(Reading passage begins)

In the last month I have been mostly focused on the micro; company specific news flow and intraday trade setups. It feels like there has been a relative lull in market moving macro news flow in the last couple months. However, there is a good chance that the relative lull is about to come to an end as summer transitions into fall.
Let's take a step back and consider the macro environment for a moment.
Over the weekend, I was surprised to see the 30-year fixed rate mortgage above 8.00%:
Simply stated, it hasn't been this difficult to buy a home in the United States since the 1980s. Meanwhile, this extreme tightening in mortgage lending is occurring against the backdrop of the sharpest decline in the growth rate of M2 Money Supply in history (from extreme expansion to contraction):
We could review dozens of charts that illustrate a hefty tightening of US financial conditions but I will limit it to two charts that perfectly illustrate a strong disinflationary trend that doesn't show any signs of stopping anytime soon:
Disinflation has broadened in recent months and appears well on its way down to 2020 pandemic levels before year end.
Considering the above sharp reversal in core CPI components from high inflation to deflation, it would be unprecedented for either one of the following two things to NOT occur: the economy to avert recession OR the stock market to not at least have a very sharp downturn at some point over the next 12 months.
To be clear, I'm not expecting any major market moves over the next 2-3 weeks. However, I have to wonder how financial markets will escape unscathed during a period in which the US Treasury will continue to dump record debt issuance upon investors, against the backdrop of extremely tight financial conditions. A hotly contested US Presidential Election cycle in 2024 will only serve to create a messier investment backdrop.

(Reading passage ends)
(Given entries begins)

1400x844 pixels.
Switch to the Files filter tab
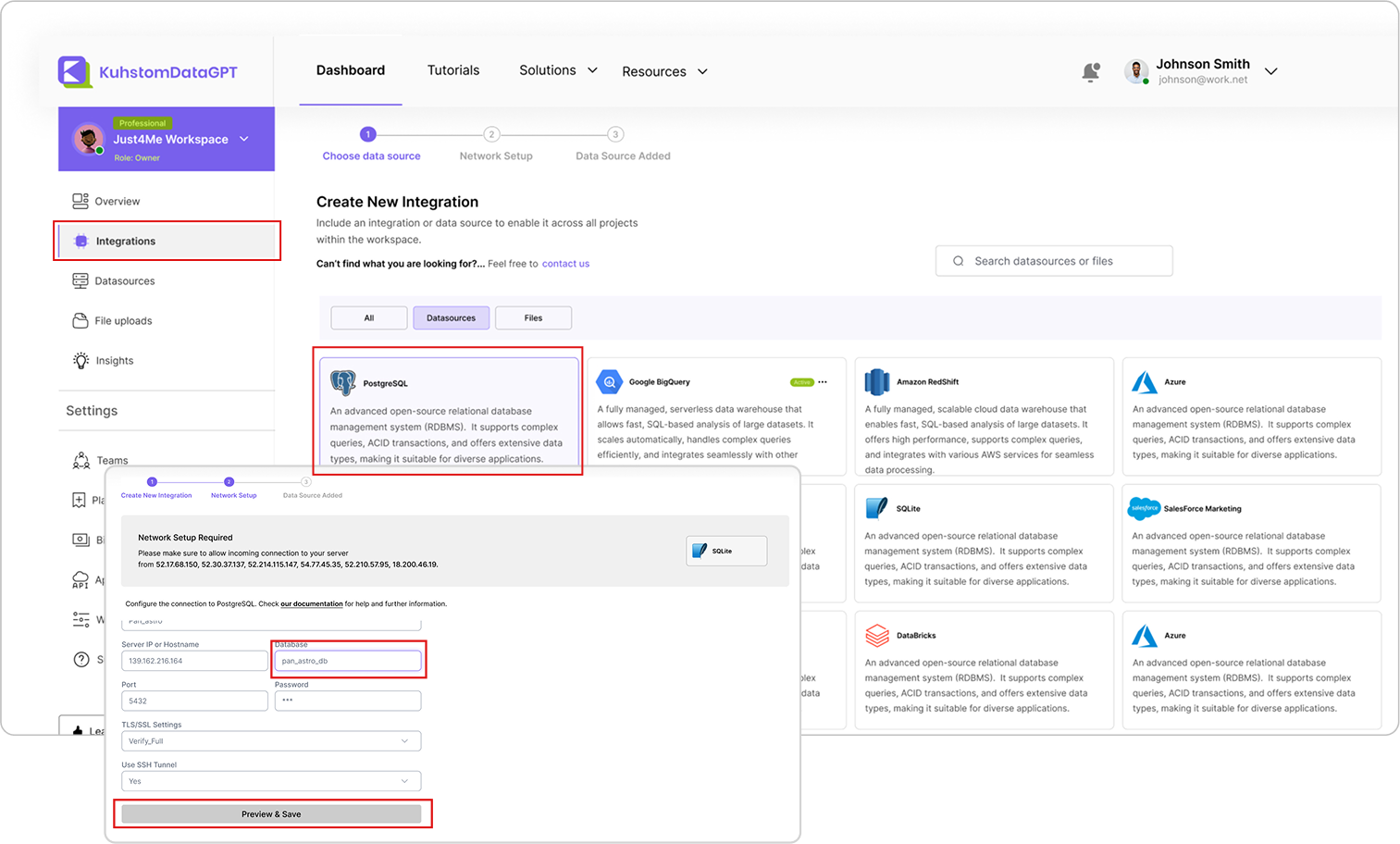coord(533,317)
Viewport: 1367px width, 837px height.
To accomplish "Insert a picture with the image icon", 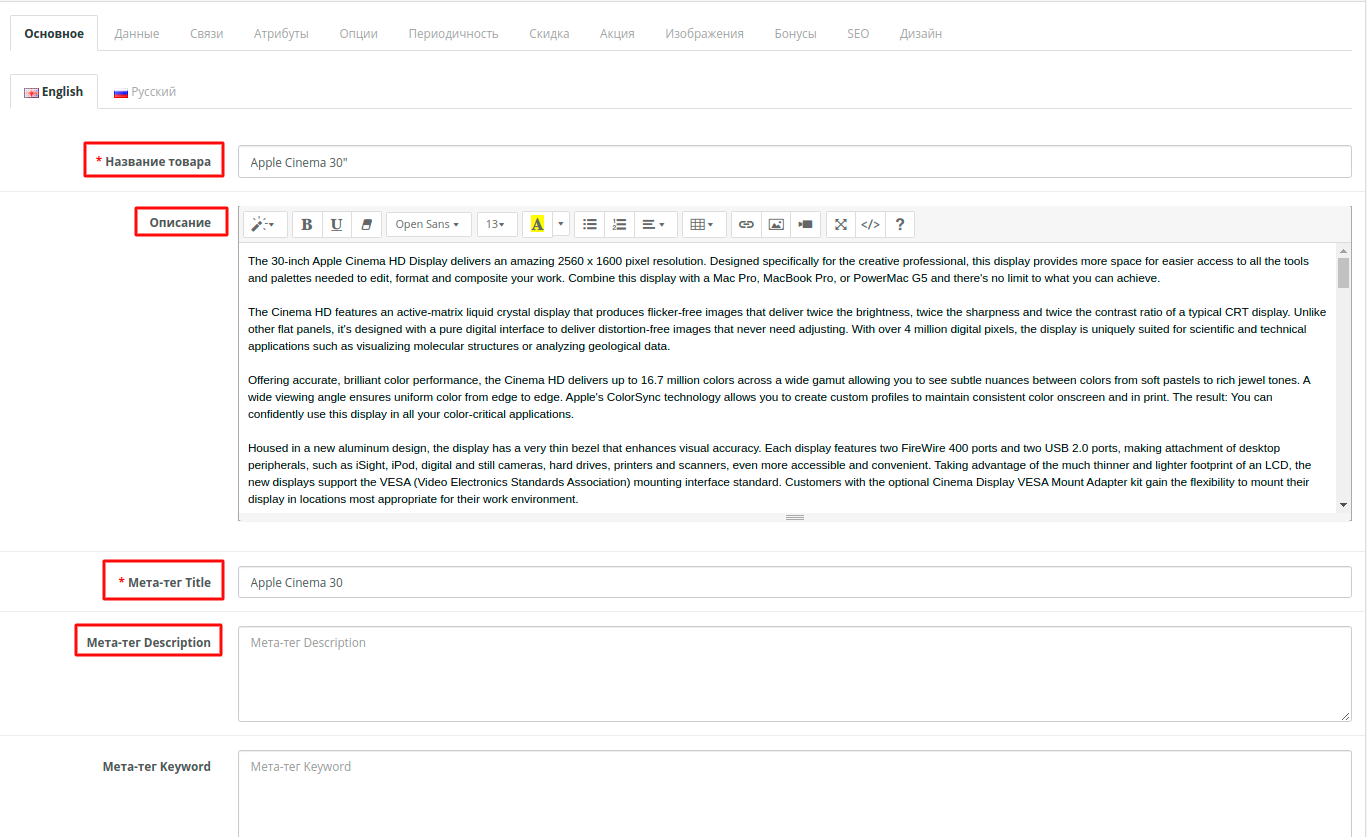I will 776,224.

(Given entries ends)

Work required – Could you reproduce the market commentary on mortgage rates and disinflation above, word for word from its first sentence to its last?

Result of this exercise –
In the last month I have been mostly focused on the micro; company specific news flow and intraday trade setups. It feels like there has been a relative lull in market moving macro news flow in the last couple months. However, there is a good chance that the relative lull is about to come to an end as summer transitions into fall.
Let's take a step back and consider the macro environment for a moment.
Over the weekend, I was surprised to see the 30-year fixed rate mortgage above 8.00%:
Simply stated, it hasn't been this difficult to buy a home in the United States since the 1980s. Meanwhile, this extreme tightening in mortgage lending is occurring against the backdrop of the sharpest decline in the growth rate of M2 Money Supply in history (from extreme expansion to contraction):
We could review dozens of charts that illustrate a hefty tightening of US financial conditions but I will limit it to two charts that perfectly illustrate a strong disinflationary trend that doesn't show any signs of stopping anytime soon:
Disinflation has broadened in recent months and appears well on its way down to 2020 pandemic levels before year end.
Considering the above sharp reversal in core CPI components from high inflation to deflation, it would be unprecedented for either one of the following two things to NOT occur: the economy to avert recession OR the stock market to not at least have a very sharp downturn at some point over the next 12 months.
To be clear, I'm not expecting any major market moves over the next 2-3 weeks. However, I have to wonder how financial markets will escape unscathed during a period in which the US Treasury will continue to dump record debt issuance upon investors, against the backdrop of extremely tight financial conditions. A hotly contested US Presidential Election cycle in 2024 will only serve to create a messier investment backdrop.